[Stored items]
◆ ◆ ◆ ◆

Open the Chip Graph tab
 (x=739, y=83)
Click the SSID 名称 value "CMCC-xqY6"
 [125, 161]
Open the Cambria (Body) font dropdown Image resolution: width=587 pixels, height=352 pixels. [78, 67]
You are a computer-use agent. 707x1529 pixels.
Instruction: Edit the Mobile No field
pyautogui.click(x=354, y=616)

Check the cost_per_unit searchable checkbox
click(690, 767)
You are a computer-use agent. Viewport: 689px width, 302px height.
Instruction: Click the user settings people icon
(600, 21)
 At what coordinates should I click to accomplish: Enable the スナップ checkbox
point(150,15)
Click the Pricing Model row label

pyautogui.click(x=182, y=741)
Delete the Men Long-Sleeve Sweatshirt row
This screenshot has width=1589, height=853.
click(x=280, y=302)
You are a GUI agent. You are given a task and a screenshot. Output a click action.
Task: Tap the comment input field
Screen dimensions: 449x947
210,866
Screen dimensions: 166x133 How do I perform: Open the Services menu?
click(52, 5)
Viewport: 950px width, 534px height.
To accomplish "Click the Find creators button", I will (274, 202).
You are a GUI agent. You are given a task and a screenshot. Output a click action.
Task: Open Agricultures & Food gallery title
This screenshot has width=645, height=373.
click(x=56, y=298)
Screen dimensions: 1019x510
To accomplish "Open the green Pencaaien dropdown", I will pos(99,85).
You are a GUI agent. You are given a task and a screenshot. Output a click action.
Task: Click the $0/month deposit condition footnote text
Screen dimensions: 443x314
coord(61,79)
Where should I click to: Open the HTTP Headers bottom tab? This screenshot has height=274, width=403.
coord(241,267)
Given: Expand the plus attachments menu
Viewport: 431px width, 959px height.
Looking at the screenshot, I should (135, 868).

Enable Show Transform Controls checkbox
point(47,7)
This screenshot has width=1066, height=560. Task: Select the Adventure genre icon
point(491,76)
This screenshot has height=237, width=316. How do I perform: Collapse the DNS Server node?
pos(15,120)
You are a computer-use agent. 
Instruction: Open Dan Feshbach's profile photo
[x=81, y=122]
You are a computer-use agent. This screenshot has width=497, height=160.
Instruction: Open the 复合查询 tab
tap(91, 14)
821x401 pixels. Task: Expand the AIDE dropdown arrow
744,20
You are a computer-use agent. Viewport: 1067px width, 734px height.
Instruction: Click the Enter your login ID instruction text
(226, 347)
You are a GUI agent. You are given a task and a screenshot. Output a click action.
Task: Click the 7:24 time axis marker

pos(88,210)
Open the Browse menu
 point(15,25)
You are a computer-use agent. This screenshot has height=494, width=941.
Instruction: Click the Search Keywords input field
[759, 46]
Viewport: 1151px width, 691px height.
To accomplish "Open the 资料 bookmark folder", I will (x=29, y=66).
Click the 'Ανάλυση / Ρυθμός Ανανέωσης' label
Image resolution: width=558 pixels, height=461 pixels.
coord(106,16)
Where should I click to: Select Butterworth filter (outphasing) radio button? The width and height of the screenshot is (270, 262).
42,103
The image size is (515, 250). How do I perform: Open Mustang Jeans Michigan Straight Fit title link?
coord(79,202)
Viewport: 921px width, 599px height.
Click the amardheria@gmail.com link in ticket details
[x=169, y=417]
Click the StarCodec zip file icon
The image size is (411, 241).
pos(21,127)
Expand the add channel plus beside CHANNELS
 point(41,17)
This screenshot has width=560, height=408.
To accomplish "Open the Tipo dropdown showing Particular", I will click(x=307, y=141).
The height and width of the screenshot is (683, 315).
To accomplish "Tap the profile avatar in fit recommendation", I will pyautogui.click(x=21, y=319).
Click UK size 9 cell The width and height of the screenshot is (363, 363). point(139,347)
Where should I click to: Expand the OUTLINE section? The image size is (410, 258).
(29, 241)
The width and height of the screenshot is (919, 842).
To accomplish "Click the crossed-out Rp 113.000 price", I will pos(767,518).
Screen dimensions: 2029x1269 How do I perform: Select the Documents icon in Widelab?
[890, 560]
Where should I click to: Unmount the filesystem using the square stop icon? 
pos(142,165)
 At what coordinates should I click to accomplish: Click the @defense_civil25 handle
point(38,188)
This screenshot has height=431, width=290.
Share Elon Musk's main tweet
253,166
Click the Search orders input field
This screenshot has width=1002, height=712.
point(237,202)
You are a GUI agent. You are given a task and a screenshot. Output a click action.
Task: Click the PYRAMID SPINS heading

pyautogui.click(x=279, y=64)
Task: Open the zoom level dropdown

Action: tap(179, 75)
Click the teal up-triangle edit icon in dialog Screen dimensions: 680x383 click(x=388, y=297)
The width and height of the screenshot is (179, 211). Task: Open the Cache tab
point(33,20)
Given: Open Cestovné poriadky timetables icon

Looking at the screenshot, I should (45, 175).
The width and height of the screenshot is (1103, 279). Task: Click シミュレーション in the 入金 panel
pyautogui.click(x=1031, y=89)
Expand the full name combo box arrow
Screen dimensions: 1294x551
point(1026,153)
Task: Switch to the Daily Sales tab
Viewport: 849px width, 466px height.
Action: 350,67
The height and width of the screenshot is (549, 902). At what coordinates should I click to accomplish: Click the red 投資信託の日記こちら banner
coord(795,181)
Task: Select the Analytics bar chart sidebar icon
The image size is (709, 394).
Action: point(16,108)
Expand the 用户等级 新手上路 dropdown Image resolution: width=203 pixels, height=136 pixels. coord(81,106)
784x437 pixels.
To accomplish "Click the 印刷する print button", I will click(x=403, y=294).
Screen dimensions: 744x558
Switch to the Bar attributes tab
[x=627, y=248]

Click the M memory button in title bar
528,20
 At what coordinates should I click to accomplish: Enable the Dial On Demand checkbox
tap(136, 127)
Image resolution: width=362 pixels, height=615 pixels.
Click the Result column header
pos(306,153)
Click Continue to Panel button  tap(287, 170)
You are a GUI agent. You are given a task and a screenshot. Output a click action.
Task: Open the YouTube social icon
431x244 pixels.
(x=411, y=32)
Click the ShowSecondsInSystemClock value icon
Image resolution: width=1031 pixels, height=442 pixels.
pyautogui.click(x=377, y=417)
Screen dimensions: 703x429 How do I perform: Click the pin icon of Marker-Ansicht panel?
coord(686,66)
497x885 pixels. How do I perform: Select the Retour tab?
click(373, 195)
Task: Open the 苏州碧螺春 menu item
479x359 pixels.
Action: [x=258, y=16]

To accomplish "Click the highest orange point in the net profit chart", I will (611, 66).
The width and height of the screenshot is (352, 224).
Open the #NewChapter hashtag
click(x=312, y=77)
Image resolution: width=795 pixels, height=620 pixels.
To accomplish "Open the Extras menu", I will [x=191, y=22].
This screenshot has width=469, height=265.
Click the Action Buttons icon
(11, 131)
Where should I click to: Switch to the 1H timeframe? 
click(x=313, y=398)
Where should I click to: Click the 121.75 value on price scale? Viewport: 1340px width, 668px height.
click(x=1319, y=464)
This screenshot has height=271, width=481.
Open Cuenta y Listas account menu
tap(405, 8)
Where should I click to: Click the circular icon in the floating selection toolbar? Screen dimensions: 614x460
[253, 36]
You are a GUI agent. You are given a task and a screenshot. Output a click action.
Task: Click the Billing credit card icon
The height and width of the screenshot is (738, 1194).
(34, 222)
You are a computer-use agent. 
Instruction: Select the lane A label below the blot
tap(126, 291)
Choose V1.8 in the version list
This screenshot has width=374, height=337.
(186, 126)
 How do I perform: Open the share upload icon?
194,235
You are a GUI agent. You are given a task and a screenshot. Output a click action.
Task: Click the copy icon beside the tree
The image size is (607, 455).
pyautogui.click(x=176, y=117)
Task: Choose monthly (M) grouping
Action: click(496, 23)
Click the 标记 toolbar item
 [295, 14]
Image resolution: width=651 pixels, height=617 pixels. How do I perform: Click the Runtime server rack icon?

◆ ◆ ◆ ◆

Exercise objective –
Give the data back exactly as it stands.

Expected output –
Open the Chip Graph tab
 (x=739, y=83)
Click the SSID 名称 value "CMCC-xqY6"
 [125, 161]
Open the Cambria (Body) font dropdown Image resolution: width=587 pixels, height=352 pixels. [78, 67]
You are a computer-use agent. 707x1529 pixels.
Instruction: Edit the Mobile No field
pyautogui.click(x=354, y=616)

Check the cost_per_unit searchable checkbox
click(690, 767)
You are a computer-use agent. Viewport: 689px width, 302px height.
Instruction: Click the user settings people icon
(600, 21)
 At what coordinates should I click to accomplish: Enable the スナップ checkbox
point(150,15)
Click the Pricing Model row label

pyautogui.click(x=182, y=741)
Delete the Men Long-Sleeve Sweatshirt row
This screenshot has width=1589, height=853.
click(x=280, y=302)
You are a GUI agent. You are given a task and a screenshot. Output a click action.
Task: Tap the comment input field
Screen dimensions: 449x947
210,866
Screen dimensions: 166x133 How do I perform: Open the Services menu?
click(52, 5)
Viewport: 950px width, 534px height.
To accomplish "Click the Find creators button", I will (274, 202).
You are a GUI agent. You are given a task and a screenshot. Output a click action.
Task: Open Agricultures & Food gallery title
This screenshot has width=645, height=373.
click(x=56, y=298)
Screen dimensions: 1019x510
To accomplish "Open the green Pencaaien dropdown", I will pos(99,85).
You are a GUI agent. You are given a task and a screenshot. Output a click action.
Task: Click the $0/month deposit condition footnote text
Screen dimensions: 443x314
coord(61,79)
Where should I click to: Open the HTTP Headers bottom tab? This screenshot has height=274, width=403.
coord(241,267)
Given: Expand the plus attachments menu
Viewport: 431px width, 959px height.
Looking at the screenshot, I should (135, 868).

Enable Show Transform Controls checkbox
point(47,7)
This screenshot has width=1066, height=560. Task: Select the Adventure genre icon
point(491,76)
This screenshot has height=237, width=316. How do I perform: Collapse the DNS Server node?
pos(15,120)
You are a computer-use agent. 
Instruction: Open Dan Feshbach's profile photo
[x=81, y=122]
You are a computer-use agent. This screenshot has width=497, height=160.
Instruction: Open the 复合查询 tab
tap(91, 14)
821x401 pixels. Task: Expand the AIDE dropdown arrow
744,20
You are a computer-use agent. Viewport: 1067px width, 734px height.
Instruction: Click the Enter your login ID instruction text
(226, 347)
You are a GUI agent. You are given a task and a screenshot. Output a click action.
Task: Click the 7:24 time axis marker

pos(88,210)
Open the Browse menu
 point(15,25)
You are a computer-use agent. This screenshot has height=494, width=941.
Instruction: Click the Search Keywords input field
[759, 46]
Viewport: 1151px width, 691px height.
To accomplish "Open the 资料 bookmark folder", I will (x=29, y=66).
Click the 'Ανάλυση / Ρυθμός Ανανέωσης' label
Image resolution: width=558 pixels, height=461 pixels.
coord(106,16)
Where should I click to: Select Butterworth filter (outphasing) radio button? The width and height of the screenshot is (270, 262).
42,103
The image size is (515, 250). How do I perform: Open Mustang Jeans Michigan Straight Fit title link?
coord(79,202)
Viewport: 921px width, 599px height.
Click the amardheria@gmail.com link in ticket details
[x=169, y=417]
Click the StarCodec zip file icon
The image size is (411, 241).
pos(21,127)
Expand the add channel plus beside CHANNELS
 point(41,17)
This screenshot has width=560, height=408.
To accomplish "Open the Tipo dropdown showing Particular", I will click(x=307, y=141).
The height and width of the screenshot is (683, 315).
To accomplish "Tap the profile avatar in fit recommendation", I will pyautogui.click(x=21, y=319).
Click UK size 9 cell The width and height of the screenshot is (363, 363). point(139,347)
Where should I click to: Expand the OUTLINE section? The image size is (410, 258).
(29, 241)
The width and height of the screenshot is (919, 842).
To accomplish "Click the crossed-out Rp 113.000 price", I will pos(767,518).
Screen dimensions: 2029x1269 How do I perform: Select the Documents icon in Widelab?
[890, 560]
Where should I click to: Unmount the filesystem using the square stop icon? 
pos(142,165)
 At what coordinates should I click to accomplish: Click the @defense_civil25 handle
point(38,188)
This screenshot has height=431, width=290.
Share Elon Musk's main tweet
253,166
Click the Search orders input field
This screenshot has width=1002, height=712.
point(237,202)
You are a GUI agent. You are given a task and a screenshot. Output a click action.
Task: Click the PYRAMID SPINS heading

pyautogui.click(x=279, y=64)
Task: Open the zoom level dropdown

Action: tap(179, 75)
Click the teal up-triangle edit icon in dialog Screen dimensions: 680x383 click(x=388, y=297)
The width and height of the screenshot is (179, 211). Task: Open the Cache tab
point(33,20)
Given: Open Cestovné poriadky timetables icon

Looking at the screenshot, I should (45, 175).
The width and height of the screenshot is (1103, 279). Task: Click シミュレーション in the 入金 panel
pyautogui.click(x=1031, y=89)
Expand the full name combo box arrow
Screen dimensions: 1294x551
point(1026,153)
Task: Switch to the Daily Sales tab
Viewport: 849px width, 466px height.
Action: 350,67
The height and width of the screenshot is (549, 902). At what coordinates should I click to accomplish: Click the red 投資信託の日記こちら banner
coord(795,181)
Task: Select the Analytics bar chart sidebar icon
The image size is (709, 394).
Action: point(16,108)
Expand the 用户等级 新手上路 dropdown Image resolution: width=203 pixels, height=136 pixels. coord(81,106)
784x437 pixels.
To accomplish "Click the 印刷する print button", I will click(x=403, y=294).
Screen dimensions: 744x558
Switch to the Bar attributes tab
[x=627, y=248]

Click the M memory button in title bar
528,20
 At what coordinates should I click to accomplish: Enable the Dial On Demand checkbox
tap(136, 127)
Image resolution: width=362 pixels, height=615 pixels.
Click the Result column header
pos(306,153)
Click Continue to Panel button  tap(287, 170)
You are a GUI agent. You are given a task and a screenshot. Output a click action.
Task: Open the YouTube social icon
431x244 pixels.
(x=411, y=32)
Click the ShowSecondsInSystemClock value icon
Image resolution: width=1031 pixels, height=442 pixels.
pyautogui.click(x=377, y=417)
Screen dimensions: 703x429 How do I perform: Click the pin icon of Marker-Ansicht panel?
coord(686,66)
497x885 pixels. How do I perform: Select the Retour tab?
click(373, 195)
Task: Open the 苏州碧螺春 menu item
479x359 pixels.
Action: [x=258, y=16]

To accomplish "Click the highest orange point in the net profit chart", I will (611, 66).
The width and height of the screenshot is (352, 224).
Open the #NewChapter hashtag
click(x=312, y=77)
Image resolution: width=795 pixels, height=620 pixels.
To accomplish "Open the Extras menu", I will [x=191, y=22].
This screenshot has width=469, height=265.
Click the Action Buttons icon
(11, 131)
Where should I click to: Switch to the 1H timeframe? 
click(x=313, y=398)
Where should I click to: Click the 121.75 value on price scale? Viewport: 1340px width, 668px height.
click(x=1319, y=464)
This screenshot has height=271, width=481.
Open Cuenta y Listas account menu
tap(405, 8)
Where should I click to: Click the circular icon in the floating selection toolbar? Screen dimensions: 614x460
[253, 36]
You are a GUI agent. You are given a task and a screenshot. Output a click action.
Task: Click the Billing credit card icon
The height and width of the screenshot is (738, 1194).
(34, 222)
You are a computer-use agent. 
Instruction: Select the lane A label below the blot
tap(126, 291)
Choose V1.8 in the version list
This screenshot has width=374, height=337.
(186, 126)
 How do I perform: Open the share upload icon?
194,235
You are a GUI agent. You are given a task and a screenshot. Output a click action.
Task: Click the copy icon beside the tree
The image size is (607, 455).
pyautogui.click(x=176, y=117)
Task: Choose monthly (M) grouping
Action: click(496, 23)
Click the 标记 toolbar item
 [295, 14]
Image resolution: width=651 pixels, height=617 pixels. How do I perform: Click the Runtime server rack icon?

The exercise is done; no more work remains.